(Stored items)
──────

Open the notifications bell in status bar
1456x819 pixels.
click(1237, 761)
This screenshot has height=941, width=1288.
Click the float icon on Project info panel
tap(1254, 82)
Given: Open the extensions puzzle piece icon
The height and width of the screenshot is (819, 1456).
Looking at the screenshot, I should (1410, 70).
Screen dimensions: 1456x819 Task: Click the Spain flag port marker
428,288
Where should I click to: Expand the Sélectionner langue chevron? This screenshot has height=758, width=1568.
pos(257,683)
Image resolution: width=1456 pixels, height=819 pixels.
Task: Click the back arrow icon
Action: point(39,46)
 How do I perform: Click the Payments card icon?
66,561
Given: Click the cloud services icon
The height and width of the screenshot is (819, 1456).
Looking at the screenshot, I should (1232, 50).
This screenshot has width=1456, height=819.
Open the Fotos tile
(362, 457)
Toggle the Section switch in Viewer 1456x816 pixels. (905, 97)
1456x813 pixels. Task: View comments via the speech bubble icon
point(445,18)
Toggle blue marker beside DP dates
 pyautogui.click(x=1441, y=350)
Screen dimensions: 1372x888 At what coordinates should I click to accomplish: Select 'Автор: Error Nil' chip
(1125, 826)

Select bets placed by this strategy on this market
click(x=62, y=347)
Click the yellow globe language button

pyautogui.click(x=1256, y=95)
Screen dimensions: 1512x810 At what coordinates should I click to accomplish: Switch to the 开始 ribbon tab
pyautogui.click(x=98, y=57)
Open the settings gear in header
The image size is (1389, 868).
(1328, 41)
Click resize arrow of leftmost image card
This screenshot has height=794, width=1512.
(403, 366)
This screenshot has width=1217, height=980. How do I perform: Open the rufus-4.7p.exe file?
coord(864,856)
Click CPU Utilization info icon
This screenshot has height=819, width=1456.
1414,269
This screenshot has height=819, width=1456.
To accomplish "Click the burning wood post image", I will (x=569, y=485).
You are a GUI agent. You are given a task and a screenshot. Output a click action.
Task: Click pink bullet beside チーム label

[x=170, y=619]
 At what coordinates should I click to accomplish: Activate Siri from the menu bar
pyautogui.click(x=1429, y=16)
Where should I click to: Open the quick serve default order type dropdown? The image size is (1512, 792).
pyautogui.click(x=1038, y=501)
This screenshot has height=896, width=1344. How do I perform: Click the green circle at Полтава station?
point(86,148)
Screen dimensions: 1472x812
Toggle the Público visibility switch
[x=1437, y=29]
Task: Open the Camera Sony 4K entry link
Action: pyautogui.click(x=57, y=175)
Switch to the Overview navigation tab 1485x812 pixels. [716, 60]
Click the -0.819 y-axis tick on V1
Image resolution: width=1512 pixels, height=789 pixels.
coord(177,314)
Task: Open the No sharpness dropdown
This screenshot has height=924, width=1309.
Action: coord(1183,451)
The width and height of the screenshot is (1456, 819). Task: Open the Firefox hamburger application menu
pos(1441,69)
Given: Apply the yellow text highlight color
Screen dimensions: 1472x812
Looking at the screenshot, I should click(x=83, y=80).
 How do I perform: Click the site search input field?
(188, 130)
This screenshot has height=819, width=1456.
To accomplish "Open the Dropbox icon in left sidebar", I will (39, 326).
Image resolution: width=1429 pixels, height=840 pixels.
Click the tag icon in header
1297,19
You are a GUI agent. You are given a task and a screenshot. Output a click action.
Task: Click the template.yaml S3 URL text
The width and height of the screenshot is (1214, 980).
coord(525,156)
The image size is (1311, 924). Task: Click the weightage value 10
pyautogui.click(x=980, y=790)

──────

> **Exercise**
Down to the last line, retype the entries above exactly.

> **Worked solution**
Open the notifications bell in status bar
1456x819 pixels.
click(1237, 761)
This screenshot has height=941, width=1288.
Click the float icon on Project info panel
tap(1254, 82)
Given: Open the extensions puzzle piece icon
The height and width of the screenshot is (819, 1456).
Looking at the screenshot, I should (1410, 70).
Screen dimensions: 1456x819 Task: Click the Spain flag port marker
428,288
Where should I click to: Expand the Sélectionner langue chevron? This screenshot has height=758, width=1568.
pos(257,683)
Image resolution: width=1456 pixels, height=819 pixels.
Task: Click the back arrow icon
Action: point(39,46)
 How do I perform: Click the Payments card icon?
66,561
Given: Click the cloud services icon
The height and width of the screenshot is (819, 1456).
Looking at the screenshot, I should (1232, 50).
This screenshot has width=1456, height=819.
Open the Fotos tile
(362, 457)
Toggle the Section switch in Viewer 1456x816 pixels. (905, 97)
1456x813 pixels. Task: View comments via the speech bubble icon
point(445,18)
Toggle blue marker beside DP dates
 pyautogui.click(x=1441, y=350)
Screen dimensions: 1372x888 At what coordinates should I click to accomplish: Select 'Автор: Error Nil' chip
(1125, 826)

Select bets placed by this strategy on this market
click(x=62, y=347)
Click the yellow globe language button

pyautogui.click(x=1256, y=95)
Screen dimensions: 1512x810 At what coordinates should I click to accomplish: Switch to the 开始 ribbon tab
pyautogui.click(x=98, y=57)
Open the settings gear in header
The image size is (1389, 868).
(1328, 41)
Click resize arrow of leftmost image card
This screenshot has height=794, width=1512.
(403, 366)
This screenshot has width=1217, height=980. How do I perform: Open the rufus-4.7p.exe file?
coord(864,856)
Click CPU Utilization info icon
This screenshot has height=819, width=1456.
1414,269
This screenshot has height=819, width=1456.
To accomplish "Click the burning wood post image", I will (x=569, y=485).
You are a GUI agent. You are given a task and a screenshot. Output a click action.
Task: Click pink bullet beside チーム label

[x=170, y=619]
 At what coordinates should I click to accomplish: Activate Siri from the menu bar
pyautogui.click(x=1429, y=16)
Where should I click to: Open the quick serve default order type dropdown? The image size is (1512, 792).
pyautogui.click(x=1038, y=501)
This screenshot has height=896, width=1344. How do I perform: Click the green circle at Полтава station?
point(86,148)
Screen dimensions: 1472x812
Toggle the Público visibility switch
[x=1437, y=29]
Task: Open the Camera Sony 4K entry link
Action: pyautogui.click(x=57, y=175)
Switch to the Overview navigation tab 1485x812 pixels. [716, 60]
Click the -0.819 y-axis tick on V1
Image resolution: width=1512 pixels, height=789 pixels.
coord(177,314)
Task: Open the No sharpness dropdown
This screenshot has height=924, width=1309.
Action: coord(1183,451)
The width and height of the screenshot is (1456, 819). Task: Open the Firefox hamburger application menu
pos(1441,69)
Given: Apply the yellow text highlight color
Screen dimensions: 1472x812
Looking at the screenshot, I should click(x=83, y=80).
 How do I perform: Click the site search input field?
(188, 130)
This screenshot has height=819, width=1456.
To accomplish "Open the Dropbox icon in left sidebar", I will (39, 326).
Image resolution: width=1429 pixels, height=840 pixels.
Click the tag icon in header
1297,19
You are a GUI agent. You are given a task and a screenshot. Output a click action.
Task: Click the template.yaml S3 URL text
The width and height of the screenshot is (1214, 980).
coord(525,156)
The image size is (1311, 924). Task: Click the weightage value 10
pyautogui.click(x=980, y=790)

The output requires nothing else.